→ **DATA SHOWN**:

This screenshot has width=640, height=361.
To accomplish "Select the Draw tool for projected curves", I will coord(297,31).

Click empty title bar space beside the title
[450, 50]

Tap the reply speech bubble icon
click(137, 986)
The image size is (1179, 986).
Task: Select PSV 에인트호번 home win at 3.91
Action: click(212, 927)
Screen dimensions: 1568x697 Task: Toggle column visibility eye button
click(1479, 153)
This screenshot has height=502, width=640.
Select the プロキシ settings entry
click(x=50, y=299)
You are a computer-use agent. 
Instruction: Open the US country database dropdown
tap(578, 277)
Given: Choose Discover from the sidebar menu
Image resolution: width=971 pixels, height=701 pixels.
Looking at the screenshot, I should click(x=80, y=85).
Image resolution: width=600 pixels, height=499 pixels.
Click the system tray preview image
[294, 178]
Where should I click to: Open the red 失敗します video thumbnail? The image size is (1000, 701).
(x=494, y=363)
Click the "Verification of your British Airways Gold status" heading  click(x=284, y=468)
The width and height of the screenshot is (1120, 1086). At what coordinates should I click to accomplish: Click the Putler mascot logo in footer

→ **EXERCISE**:
The answer must be the line containing "Given: Choose Discover from the sidebar menu" and every line after it to the end of the records, repeated exactly.

→ **ANSWER BOX**:
Given: Choose Discover from the sidebar menu
Image resolution: width=971 pixels, height=701 pixels.
Looking at the screenshot, I should click(x=80, y=85).
Image resolution: width=600 pixels, height=499 pixels.
Click the system tray preview image
[294, 178]
Where should I click to: Open the red 失敗します video thumbnail? The image size is (1000, 701).
(x=494, y=363)
Click the "Verification of your British Airways Gold status" heading  click(x=284, y=468)
The width and height of the screenshot is (1120, 1086). At what coordinates should I click to accomplish: Click the Putler mascot logo in footer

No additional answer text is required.